Re: [PATCH v2 1/2] powerpc64: Add optimized assembly for sha256-compress-n

7 May 2024

      On Sun, 2024-05-05 at 16:10 +0200, Niels Möller wrote:
...
Eric Richter erichte@linux.ibm.com writes:
...
This patch introduces an optimized powerpc64 assembly
implementation for
sha256-compress-n. This takes advantage of the vshasigma
instruction, as
well as unrolling loops to best take advantage of running
instructions
in parallel.
Thanks. I'm now having a closer read of the assembly code.

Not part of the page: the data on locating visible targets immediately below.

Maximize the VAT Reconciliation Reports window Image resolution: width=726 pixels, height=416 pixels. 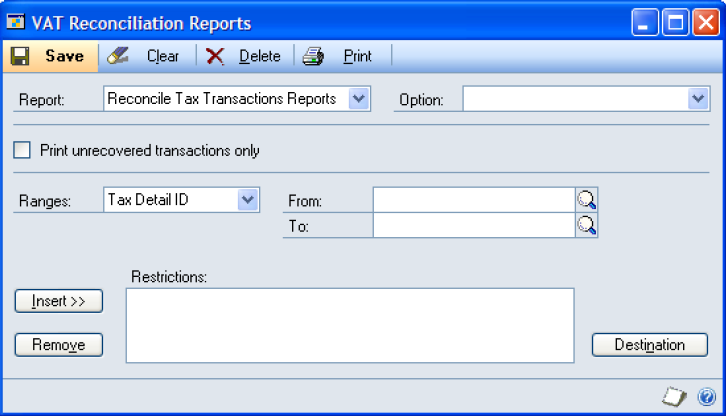[x=675, y=22]
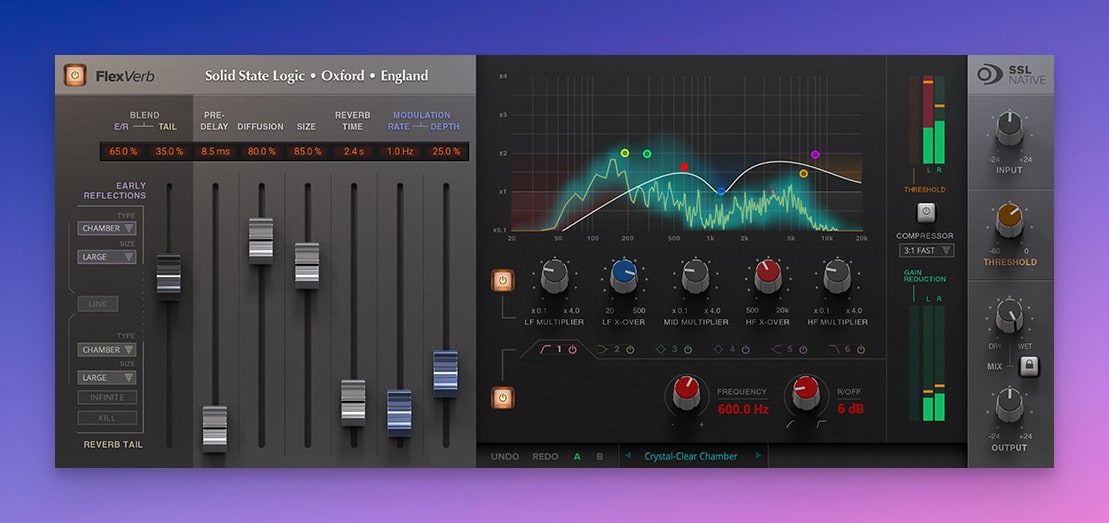Toggle the FlexVerb plugin power button
This screenshot has width=1109, height=523.
(75, 76)
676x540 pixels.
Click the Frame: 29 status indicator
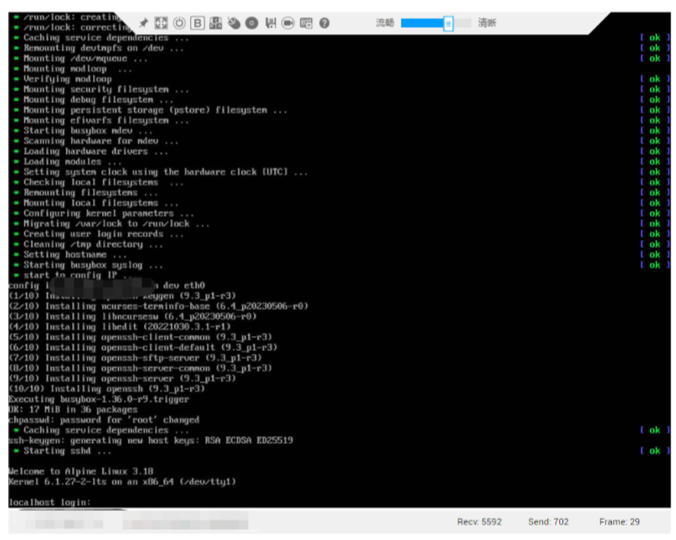coord(621,522)
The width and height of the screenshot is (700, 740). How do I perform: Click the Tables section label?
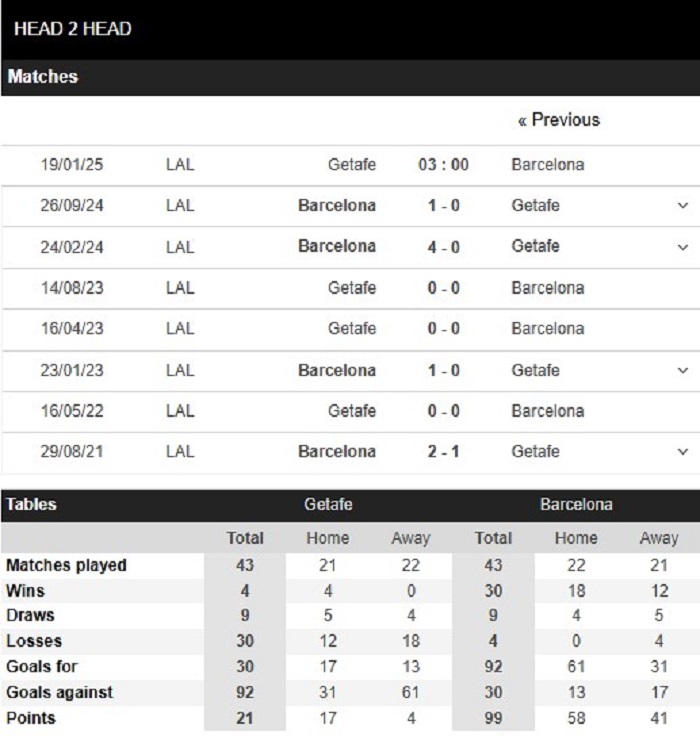point(31,505)
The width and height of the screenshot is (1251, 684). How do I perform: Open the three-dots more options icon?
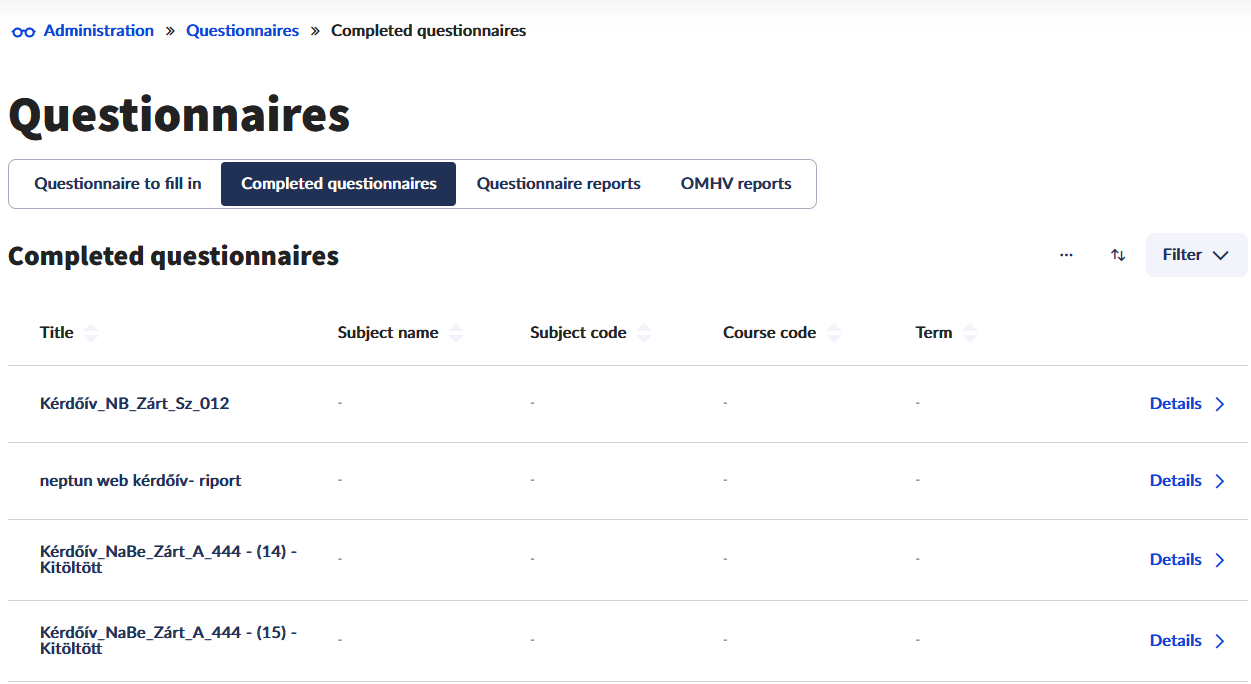point(1066,255)
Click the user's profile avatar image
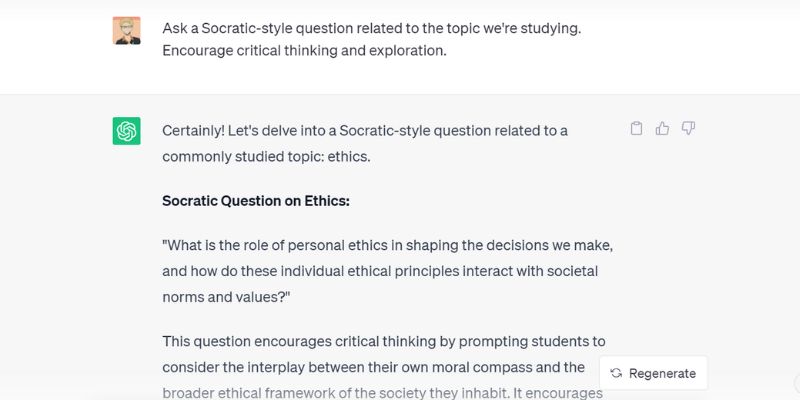Viewport: 800px width, 400px height. [x=127, y=31]
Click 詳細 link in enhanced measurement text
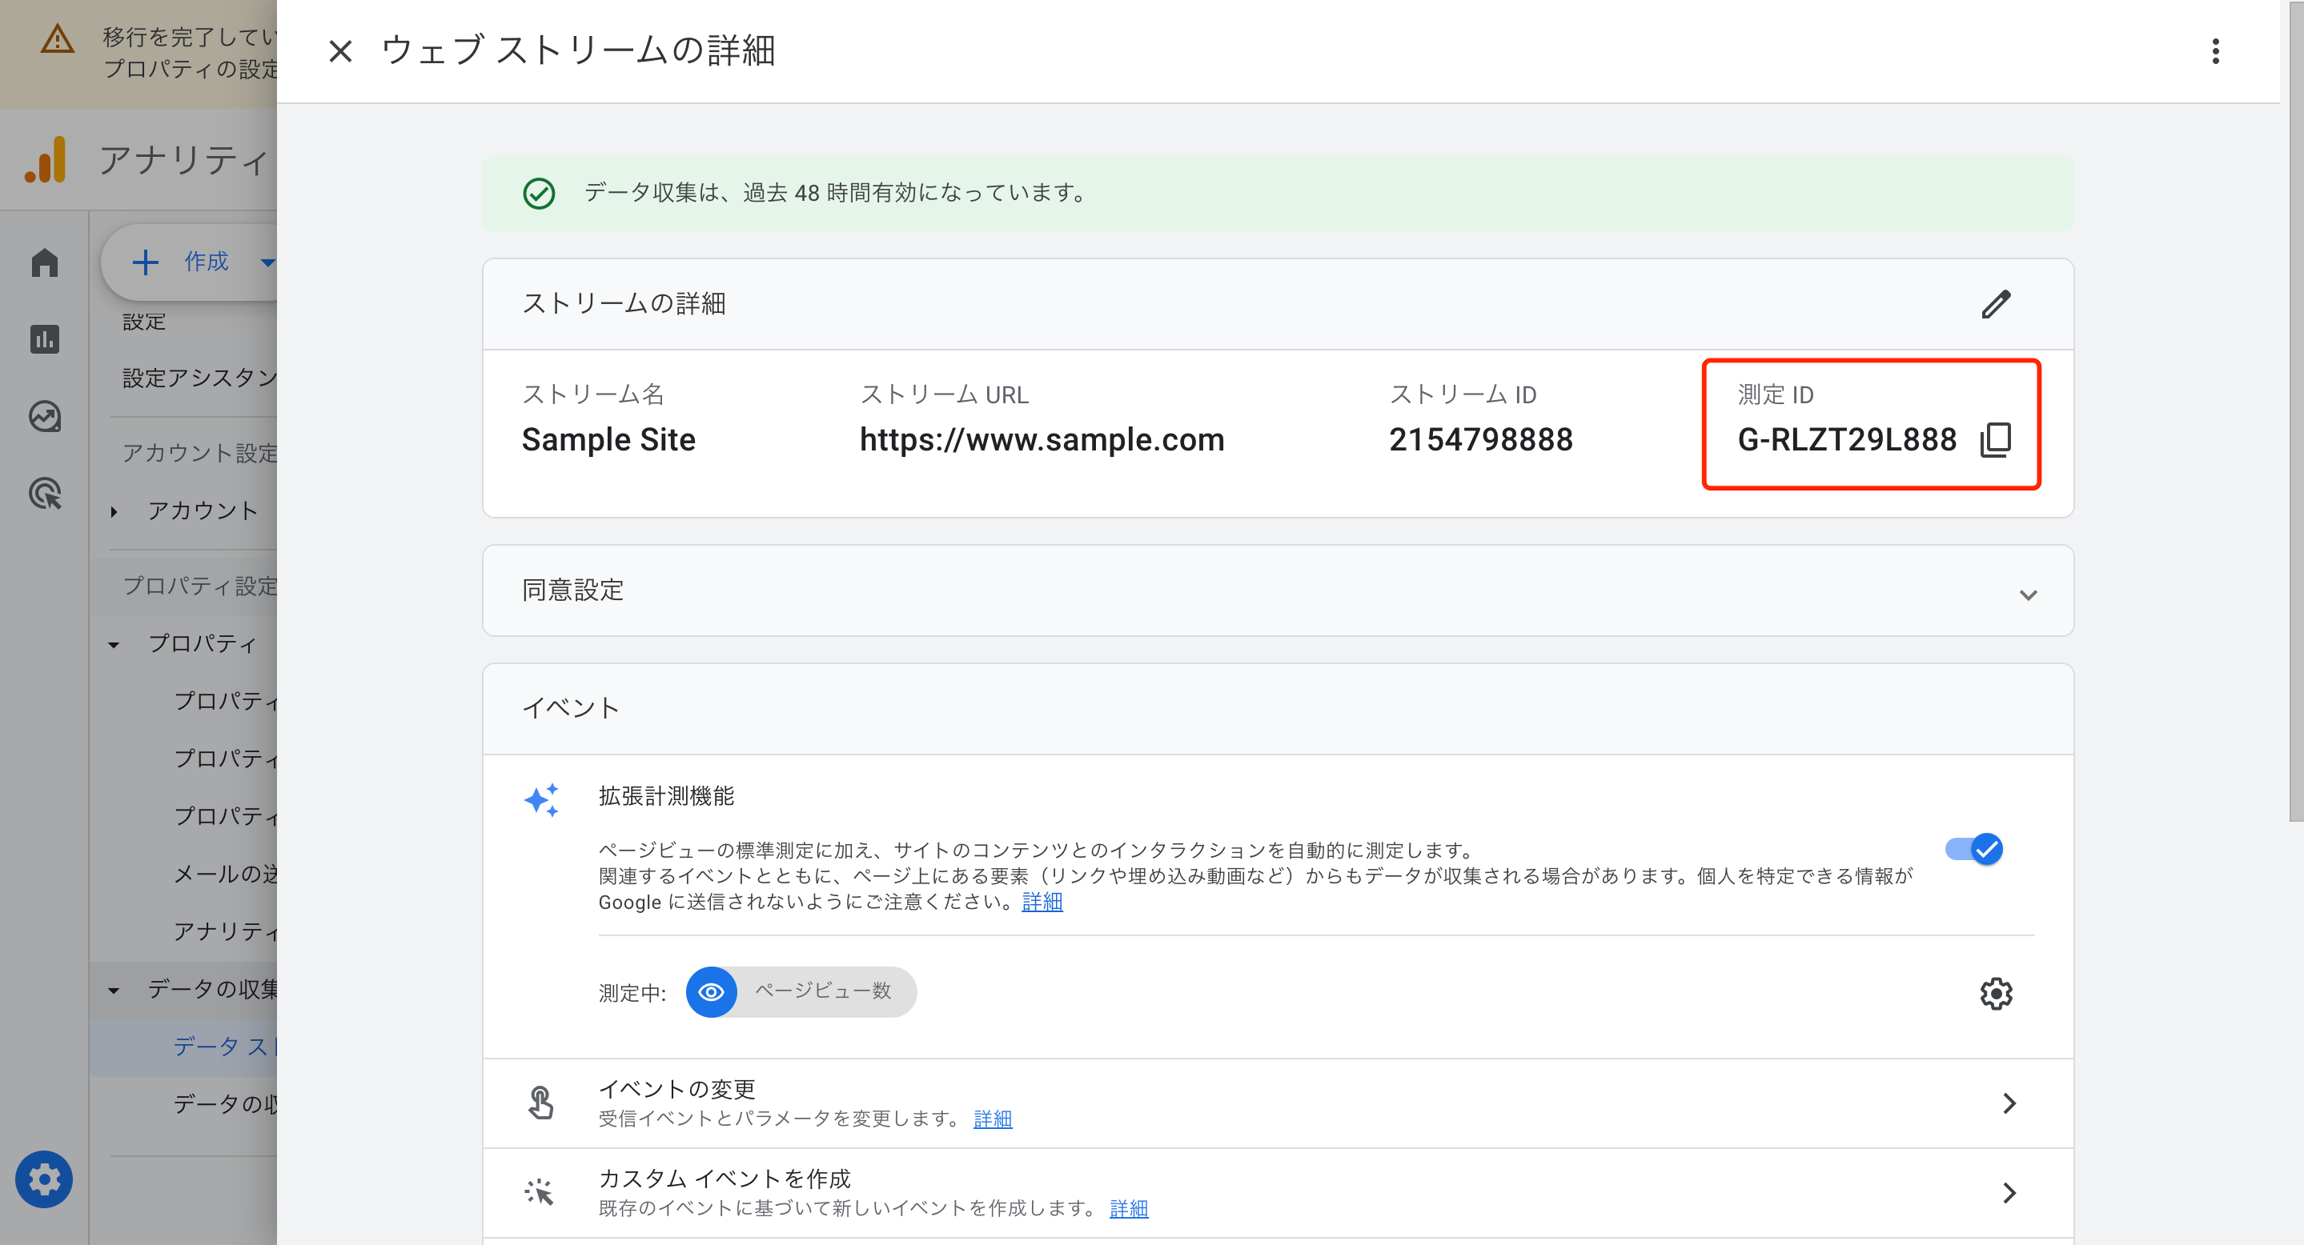Screen dimensions: 2304x1245 1041,902
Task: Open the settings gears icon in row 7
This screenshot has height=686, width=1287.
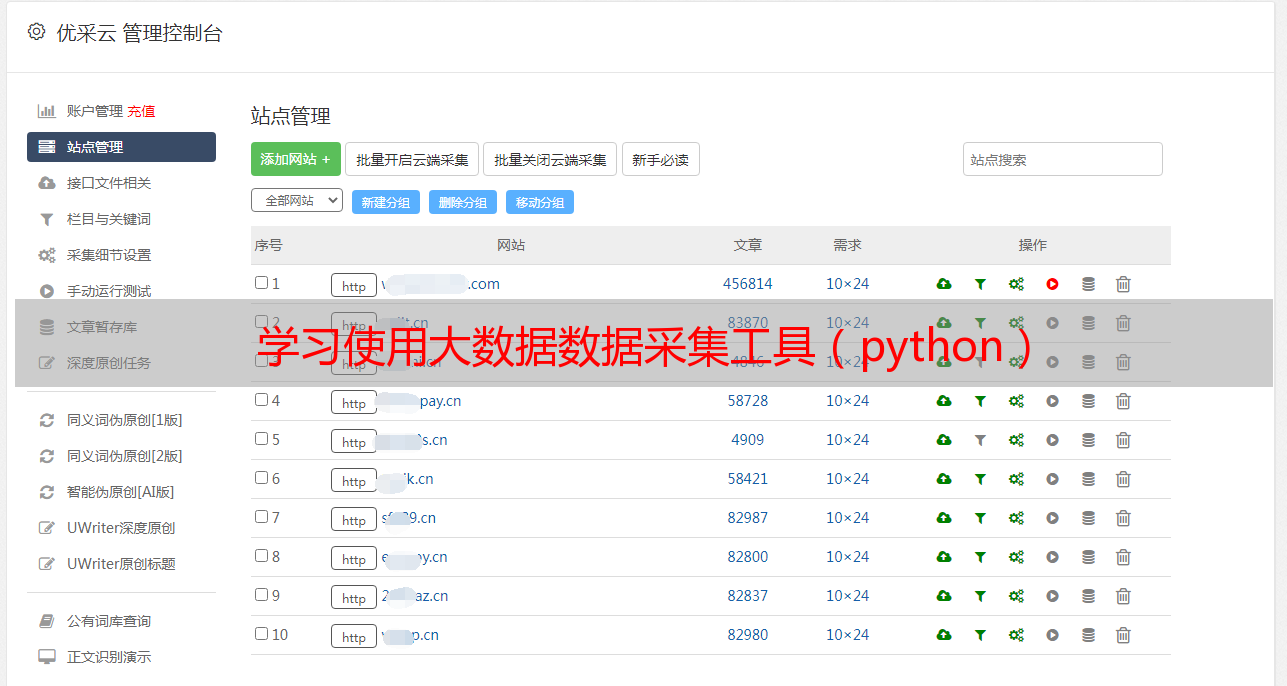Action: (x=1016, y=518)
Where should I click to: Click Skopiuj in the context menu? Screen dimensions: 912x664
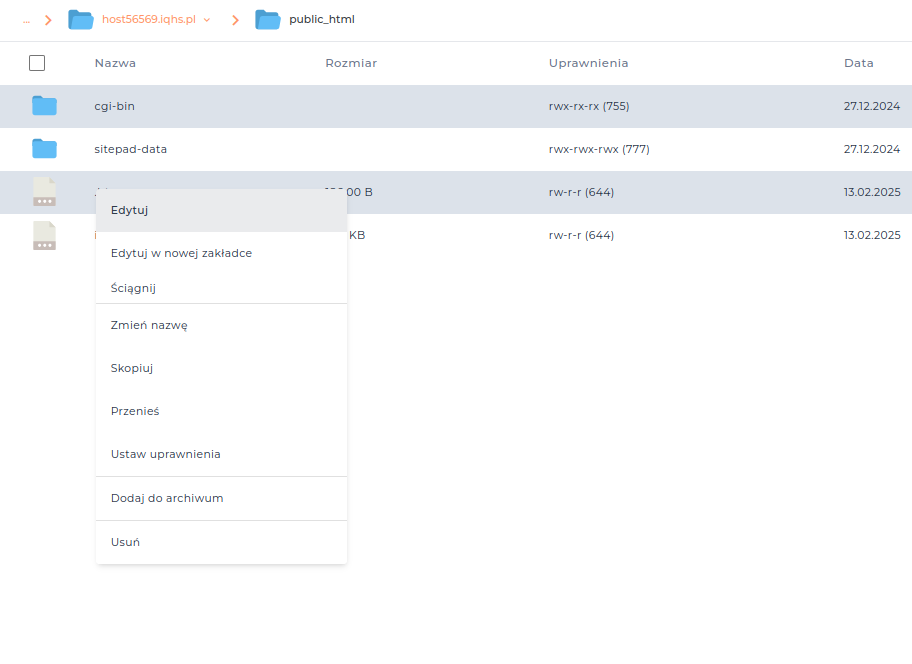coord(132,368)
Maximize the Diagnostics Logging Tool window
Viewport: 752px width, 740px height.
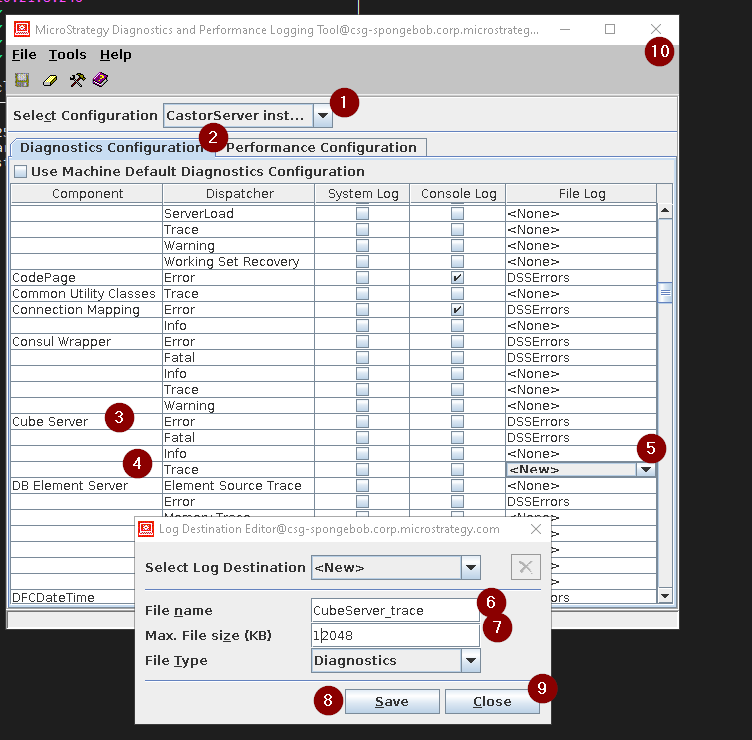coord(610,30)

Comments
below.
...
+C ROUND(A B C D E F G H R EXT)
+define(`ROUND', `

vadduwm	VT1, VK, IV($9)               C VT1: k+W
vadduwm	VT4, $8, VT1                  C VT4: H+k+W

lxvw4x	VSR(VK), TK, K                C Load Key
addi	TK, TK, 4	              C Increment Pointer

to next key

vadduwm	VT2, $4, $8	              C VT2: H+D
vadduwm	VT2, VT2, VT1                 C VT2:

H+D+k+W

vshasigmaw	SIGE, $5, 1, 0b1111   C Sigma(E)  Se
vshasigmaw	SIGA, $1, 1, 0        C Sigma(A)  Sa

vxor	VT3, $2, $3                   C VT3: b^c
vsel	VT0, $7, $6, $5	              C VT0: Ch.
vsel	VT3, $3, $1, VT3              C VT3: Maj(a,b,c)

vadduwm	VT4, VT4, VT0                 C VT4: Hkw +

Ch.

vadduwm	VT3, VT3, VT4                 C VT3: HkW +

Ch. + Maj.

vadduwm	VT0, VT0, VT2                 C VT0: Ch. +

DHKW

vadduwm	$8, SIGE, SIGA                C Anext: Se
Sa
vadduwm	$4, VT0, SIGE                 C Dnext: Ch.
DHKW + Se
vadduwm	$8, $8, VT3                   C Anext:

Se+Sa+HkW+Ch.+Maj.

C Schedule (data) for 16th round in future
C Extend W[i]
ifelse(`$10', `1', `
vshasigmaw	SIGE, IV($9 + 14), 0, 0b1111

vshasigmaw	SIGA, IV($9 + 1), 0, 0b0000

vadduwm		IV($9), IV($9), SIGE

vadduwm		IV($9), IV($9), SIGA

vadduwm		IV($9), IV($9), IV($9 + 9)

')

+')
I think it would be a bit simpler to take out the extend logic to its
own macro.
...
+define(`EXTENDROUND',	`ROUND($1, $2, $3, $4, $5, $6, $7, $8, $9,
1)')
If you do that, then you would define

  define(`EXTENDROUND',	`ROUND($1, $2, $3, $4, $5, $6, $7, $8, $9)
EXTEND($9)')
(In other related code, input expansion is done at the beginning of a
round iteration rather than at the end, but doing at the end like you
do
may be better scheduling).
Makes sense, I'll move that extend logic into its own macro.
You are correct, the expansion logic was moved to the end of the round
for an improvement to scheduling on the CPU. The vshasigma instructions
take more cycles and are scheduled on a different unit than the other
arithmetic operations. This allows those to work in parallel with the
beginning of the next round, as there are no dependent registers until
the next vshasigma instructions in-round.
...
...
+define(`LOAD', `

IF_BE(`lxvw4x	VSR(IV($1)), 0, INPUT')
IF_LE(`
lxvd2x	VSR(IV($1)), 0, INPUT

vperm	IV($1), IV($1), IV($1), VT0

')
addi	INPUT, INPUT, 4

+')

+define(`DOLOADS', `

IF_LE(`DATA_LOAD_VEC(VT0, .load_swap, T1)')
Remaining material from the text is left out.